Huntington Theater Company's "Fat Ham" turns Hamlet "on its head"
BOSTON - What happens when you take Shakespeare's "Hamlet" and set it in modern day North Carolina with an African-American family at the center of the story?
The Huntington Theater Company's production of the five-time Tony nominated "Fat Ham" is a loose adaptation of the tale.
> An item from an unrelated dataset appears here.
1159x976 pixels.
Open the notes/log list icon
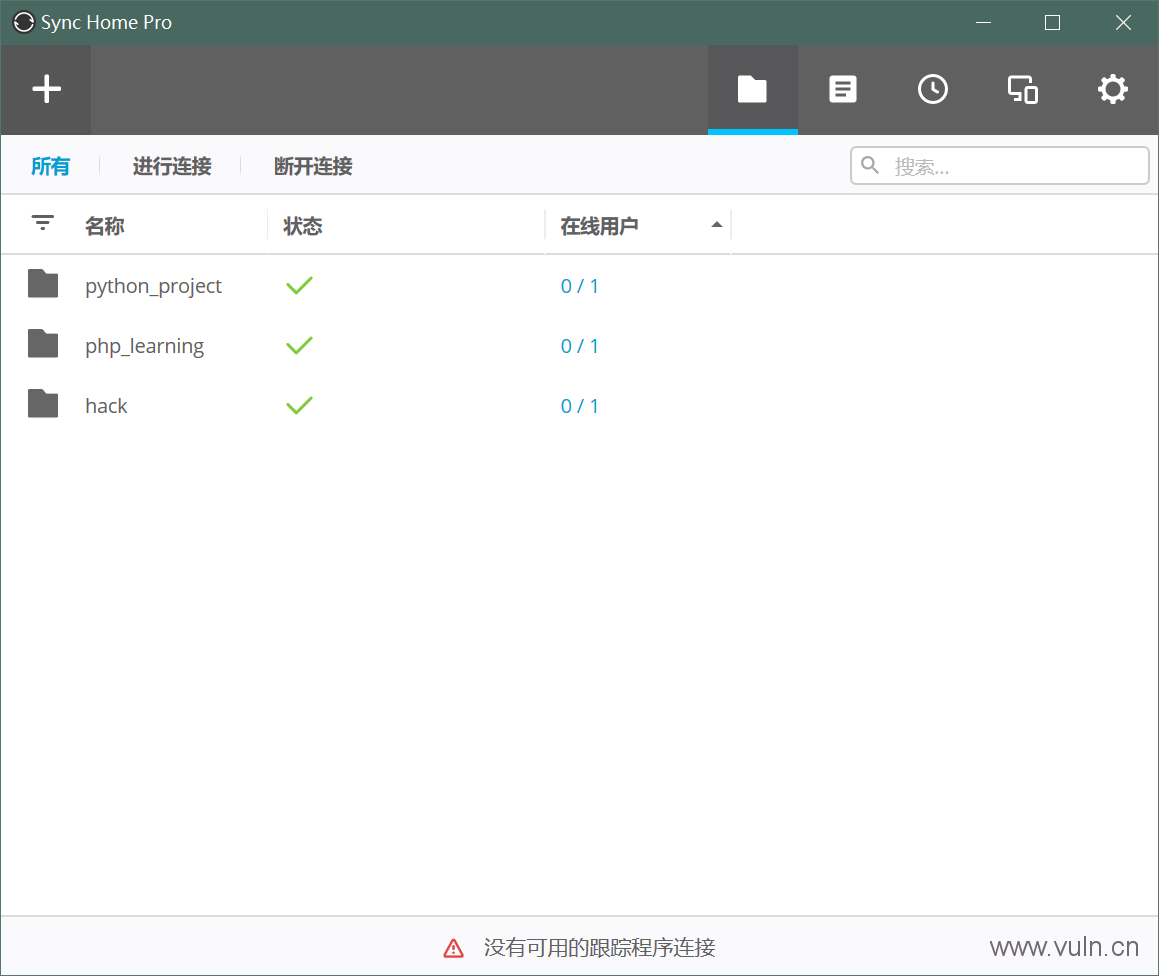coord(843,90)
Instead of a Danish castle, the action takes place at a backyard barbecue.
While Hamlet may be a tragedy, associate director Dawn M. Simmons said Fat Ham is all about laughter.
"It takes that story (and) turns it on its head, doesn't take it too seriously, so that you can actually dig into that angst, that existential dread," she told WBZ-TV.
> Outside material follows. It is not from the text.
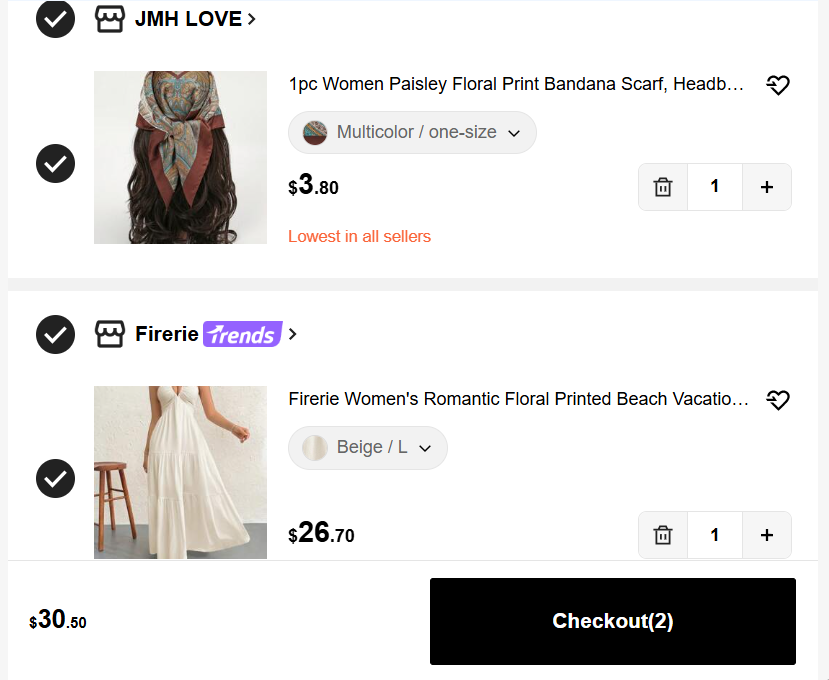Open the white dress product thumbnail
The width and height of the screenshot is (829, 680).
point(180,472)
The play still features a murder, a marriage and a ghost, but in today's language.
"I think that the language of Shakespeare can be daunting and intimidating," Boston native and actor Thomika Marie Bridwell told WBZ. "It's hard to understand and then when you couple that with, 'How does that relate to me in the here and now?"
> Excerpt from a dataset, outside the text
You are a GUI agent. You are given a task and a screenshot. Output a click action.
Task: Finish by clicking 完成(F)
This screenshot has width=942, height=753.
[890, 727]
"If I had seen something like this growing up, then that would have piqued my interest because this makes sense to me," said actor Ebony Marshall-Oliver
The tale may be centuries old, Simmons says it still resonates now.
"Once you start to dive in, you find those universal, you find those relatable, you find the core of the story that you're like, 'We're still wrestling with today," she said.
You can see the Pulitzer Prize-winning Fat Ham at the Calderwood Pavilion in the South End through Oct. 29.